La situation est encore plus dramatique à la campagne, où la pauvreté dépasserait 90 pour cent. Pour les paysans colombiens leur sort a été réglé il y a des années quand propriétaires fonciers, paramilitaires et guérillas se sont appropriées les terres les plus fertiles. Actuellement, selon les données du CID, près de 2500 propriétaires concentrent 53,3 pour cent du territoire, par hasard les régions les plus propices pour la culture de café et de bananes, et l’extraction de cuivre et de pétrole. Ce sont ces propriétaires, nationaux et étrangers, qui seront les seuls bénéficiaires si la Colombie réussit à signer un Traité de Libre Echange (TLC) avec les États-Unis. Le reste des propriétaires de terre possèdent, en revanche, au mieux, des surfaces de moins de trois hectares. Dans la majorité des cas, cela se traduit par une petite maison avec cinq ou dix vaches et une modeste récolte pour subsister.

Pour le politologue de l’Université Javeriana de Cali Fernando Giraldo, les campagnes sont un exemple de la croissance dépareillée que subit le pays. Les paysans sont les principaux exclus des centaines de millions de dollars qui entrent tous les ans au travers d’investissements directs et d’aides du gouvernement des Etats-Unis. "Le problème c’est que nous nous habituons à la situation de guerre constante et la pauvreté est devenue pour beaucoup une variable inévitable", a expliqué à Página/12 l’analyste.

Durant sa première campagne présidentielle, Uribe a clairement affirmé qu’elles seraient ses priorités. D’abord il faut gagner la guerre - soutenait il -, après nous pourrons nous occuper des problèmes économiques et sociaux du pays. C’était le leitmotiv qui a guidé son premier gouvernement et, pour ce qu’il a montré cette année, ce qui guidera son administration jusqu’en 2010. Sa politique sociale s’est concentrée jusqu’à présent sur un programme de subventions en espèces pour les plus pauvres familles, un autre destiné aux mères célibataires et quelques projets moins importants pour financer des initiatives d’organisations de jeunes.

L’autre initiative sociale qu’ont l’habitude de mentionner les fonctionnaires du Palais de Nariño quand un journaliste leur rappelle la dure situation du pays est l’élargissement de la couverture médicale. Pour Giraldo, bien que l’accès à la santé s’est étendu à la majorité des secteurs les plus pauvres, le gouvernement n’a pas investi suffisament en infrastructures et en professionnels pour que le système pût faire face à l’entrée de dizaines de milliers de nouveaux patients.

Tandis que le combat contre la guérilla consomme l’attention et les ressources de l’État colombien, la situation précaire des déplacés par la violence des paramilitaires et les guérillas commence à préoccuper les organisations humanitaires.

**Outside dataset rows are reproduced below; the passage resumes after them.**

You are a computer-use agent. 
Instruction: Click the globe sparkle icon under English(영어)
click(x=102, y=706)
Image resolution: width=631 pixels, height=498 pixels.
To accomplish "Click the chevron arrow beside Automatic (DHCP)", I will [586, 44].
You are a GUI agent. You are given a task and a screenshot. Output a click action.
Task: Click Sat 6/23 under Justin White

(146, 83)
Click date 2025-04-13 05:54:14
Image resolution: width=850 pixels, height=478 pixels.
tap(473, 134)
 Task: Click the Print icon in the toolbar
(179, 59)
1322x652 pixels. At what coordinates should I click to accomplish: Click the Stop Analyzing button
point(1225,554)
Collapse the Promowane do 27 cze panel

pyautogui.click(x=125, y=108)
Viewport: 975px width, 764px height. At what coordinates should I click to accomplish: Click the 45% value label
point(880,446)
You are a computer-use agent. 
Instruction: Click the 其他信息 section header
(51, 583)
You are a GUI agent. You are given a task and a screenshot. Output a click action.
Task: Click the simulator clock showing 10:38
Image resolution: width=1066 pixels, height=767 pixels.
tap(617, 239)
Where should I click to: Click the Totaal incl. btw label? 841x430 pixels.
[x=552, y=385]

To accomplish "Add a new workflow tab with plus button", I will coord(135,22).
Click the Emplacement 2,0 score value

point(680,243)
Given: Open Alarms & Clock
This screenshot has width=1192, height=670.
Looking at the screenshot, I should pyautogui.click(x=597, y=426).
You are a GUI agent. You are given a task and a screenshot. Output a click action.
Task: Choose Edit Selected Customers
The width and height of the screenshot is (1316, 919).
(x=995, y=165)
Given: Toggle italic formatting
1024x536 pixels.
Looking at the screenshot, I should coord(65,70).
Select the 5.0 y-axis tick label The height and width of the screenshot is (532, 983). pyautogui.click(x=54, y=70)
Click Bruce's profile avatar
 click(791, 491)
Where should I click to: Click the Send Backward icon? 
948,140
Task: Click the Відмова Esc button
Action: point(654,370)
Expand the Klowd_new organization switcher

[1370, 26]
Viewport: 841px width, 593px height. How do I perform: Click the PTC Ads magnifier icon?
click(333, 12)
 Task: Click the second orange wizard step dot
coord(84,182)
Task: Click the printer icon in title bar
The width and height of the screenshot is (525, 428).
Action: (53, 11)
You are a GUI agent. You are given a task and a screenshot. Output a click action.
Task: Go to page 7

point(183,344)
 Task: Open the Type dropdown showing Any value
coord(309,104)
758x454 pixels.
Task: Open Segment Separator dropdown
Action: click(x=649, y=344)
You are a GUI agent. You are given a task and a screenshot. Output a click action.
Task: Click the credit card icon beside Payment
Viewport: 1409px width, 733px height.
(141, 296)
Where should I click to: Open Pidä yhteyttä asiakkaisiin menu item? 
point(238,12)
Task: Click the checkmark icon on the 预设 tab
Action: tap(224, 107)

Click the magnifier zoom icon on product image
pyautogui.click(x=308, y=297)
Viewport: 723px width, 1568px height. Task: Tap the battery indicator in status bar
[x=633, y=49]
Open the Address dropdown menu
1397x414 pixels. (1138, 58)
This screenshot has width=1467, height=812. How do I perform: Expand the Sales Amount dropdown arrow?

En novembre dernier, l’agence de l’ONU pour les réfugiés (Acnur) a demandé au président Uribe de protéger et d’assurer le bien-être des plus de trois millions de déplacés qu’a le pays. A peine un mois après, la Croix-Rouge Internationale a réitéré l’appel aux Nations Unies et a alerté sur e fait que la majorité des déplacés se trouvent déjà dans la misère. Au milieu des croisements diplomatiques avec Caracas et des attaques militaires aux FARC, la réponse du gouvernement colombien au problème des déplacés a brillé par son absence.

Pagina/12 (Argentine), 23 décembre 2007.